START TEXT SHOWN

In Pictures: Snoop Dogg kicks off 40th Glastonbury Festival
Gangsta rapper Snoop Dogg put Glastonbury Festival's hippie reputation behind it once and for all last night with an aggressive, foul-mouthed performance which delighted revellers on the opening day of the festival.
In 1970, when organiser Michael Eavis first opened his farm to festival-goers, it was all long hair and free love but since Jay-Z's headline slot two years ago the Glasto crowd has embraced hip hop.
And Snoop Dogg did not disappoint. The bad boy of West Coast American rap got the crowd's adrenaline pumping with a blistering set of hits including Who Am I (What's My Name?) and Drop It Like It's Hot.
Snoop, a former member of notorious LA gang The Crips, was one of the highlights of the opening day of the festival, which is celebrating its 40th anniversary.
The 38-year-old wore a white vest and large white shades and attracted one of the biggest crowds of the day. Some fans even climbed a 20ft wooden sculpture to get a better view.
Later in the evening, Cartoon rockers Gorillaz headlined the main stage after stepping in at the last minute to replace U2 whose frontman Bono had to undergo back surgery ruling the Irish band out.

END TEXT SHOWN

*WORK ORDER*: Continue the Glastonbury Festival report above, starting after its last sentence about Gorillaz replacing U2 as headliners.

START SUPPLIED MATERIAL

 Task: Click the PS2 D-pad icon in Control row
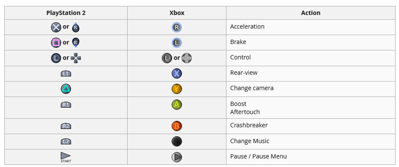click(x=76, y=58)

END SUPPLIED MATERIAL

*RESPONSE AREA*:
Gorillaz — the brainchild of Blur's Damon Albarn — are a virtual band made up of characters 2D, Murdoc Niccals, Noodle and Russel Hobbs.
Albarn was be joined on stage by special guests including music legend Lou Reed, Madchester pioneer Shaun Ryder and The Fall's famously grumpy frontman Mark E Smith.
It was also confirmed last night that Aussie pop star Kylie Minogue would finally be making an appearance at the festival after being forced to pull out five years ago when she was diagnosed with breast cancer.
Kylie said, during an interview with the BBC1 , that she will play with Scissor Sisters during their Pyramid Stage performance today.
This year's festival has seen something of a rarity with blazing sun and soaring temperatures.
And forecasters are predicting more of the same for the rest of the festival.
Earlier revellers at the Pyramid Stage were treated to the rather more sedate musings of country legend Willie Nelson who raced through a plethora of hits as the sun blazed down.
Thousands packed the front of the stage to sing along in what has proved to be one of Glastonbury's more unlikely success stories.